Coeurs purs

Cuori Puri

2017

Italie

1h55

de Roberto De Paolis.

avec Selene Caramazza (Agnese), Simone Liberati (Stefano), Barbora Bobulova (Marta), Stefano Fresi (Don Luca), Edoardo Pesce (Lele), Antonella Attili (Angela), Federico Pacifici (Ettore)...


Agnese, 17 ans, vit seule avec une mère pieuse, qui lui demande de faire voeu de chasteté jusqu'au mariage. Stefano, 25 ans, issu d'un milieu marginalisé par la crise, est vigile dans un parking situé face à un campement de Roms. Quand ces deux-là se rencontrent, c'est une parenthèse qui s'ouvre, dans laquelle ils oublient les tensions de leur vie quotidienne. Mais les idéaux d'Agnese et la violence du monde de Stefano permettront- ils à cette passion naissante d'exister ? Dans son premier long métrage, le jeune Roberto De Paolis s’intéresse aux jeunes de la banlieue romaine avec une grande poésie. Dès le début, il nous saisit pour ne plus nous lâcher, traitant cette vibrante histoire d’amour comme une course contre la montre. Il y a un peu du cinéma des Dardenne dans la manière dont sont (admirablement) dirigés ces deux comédiens qui crèvent littéralement l’écran, deux « coeurs purs » qu’on quitte à regrets, mais aussi dans ce mélange de portrait d’une réalité sociale et de captation de l’intime, criante de vérité. Un film qui transpire. De sang. De larmes. De sueur. De chair. La vie. Un beau portrait de jeune femme qui s’émancipe et se libère d’un poids pour empoigner son destin, sa vie de femme et d’adulte.


La petite histoire

 Roberto De Paolis revient sur la genèse de Coeurs purs : "Pour écrire le film, j’ai d’abord choisi d’examiner la périphérie urbaine: les centres sociaux, les camps de Roms, mais aussi les églises dans lesquelles j’ai observé ce qu’était la réalité de la communauté Chrétienne aujourd’hui. L’écriture du scénario est rapidement devenue une expérience de vie et les rendez-vous organisés se sont transformés en séjours avec des gens qui sont, par la suite, devenus les protagonistes du film. Pour comprendre vraiment ces personnes, pour mieux écrire sur eux, j‘ai voulu me laisser contaminer, essayer de vivre leur vie, sans les juger", confie le cinéaste. 

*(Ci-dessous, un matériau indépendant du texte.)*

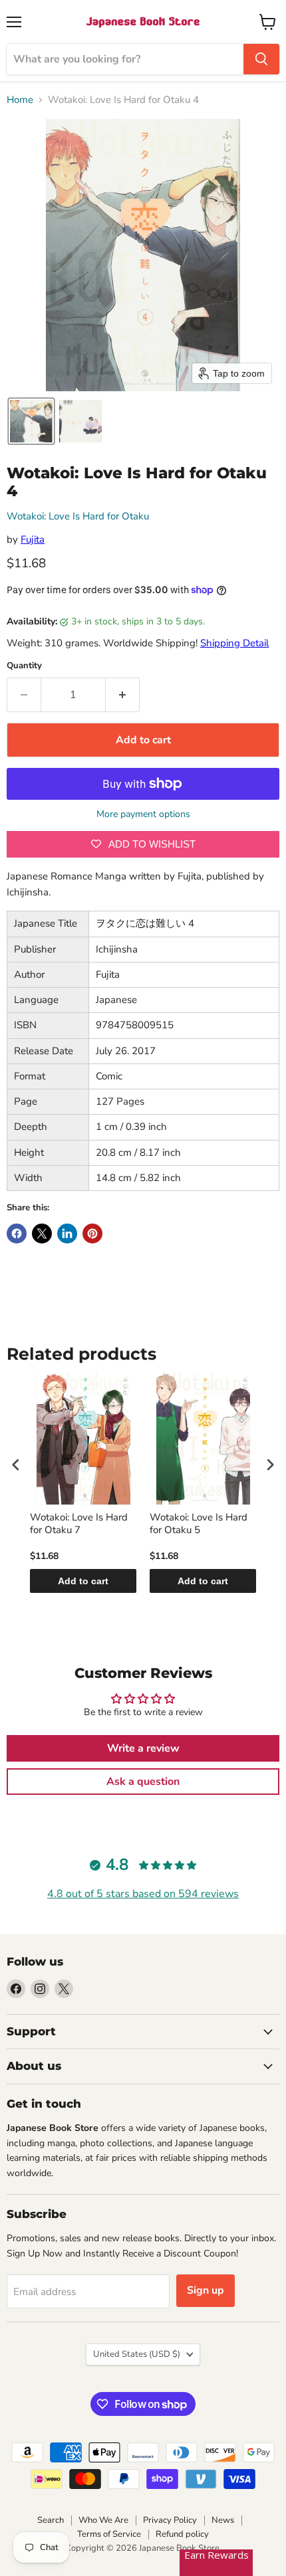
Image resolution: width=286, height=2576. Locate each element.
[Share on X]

Pour le tournage, Roberto De Paolis a utilisé les techniques d’improvisation, aussi bien pour les comédiens que pour le cadreur. Il a également choisi de ne pas utiliser d'éclairage artificiel et ne pas limiter le cadrage afin de ne pas contraindre les acteurs à évoluer dans des espaces trop confinés.
"Le travail à la caméra a été improvisé de façon à ce qu’elle “ressente” plutôt qu’elle suive des parcours prédéfinis. Les deux comédiens étaient libres de modifier leur texte, de bouger comme ils le souhaitaient et d’enrichir les scènes de réactions spontanées qui leur étaient propres. Paradoxalement, cette incertitude sur ce qui était en train de se passer sous nos yeux a contribué à entretenir une atmosphère vivante et une attention paticulière sur le plateau : cet état d’alerte nous poussait à réagir, à nous plonger dans l’action, comme dans la vie. Nous avons donc choisi d‘opter au tournage pour cette approche quasi documentaire afin de rester fidèles à ce que nous avions perçu lors de la préparation sur le terrain."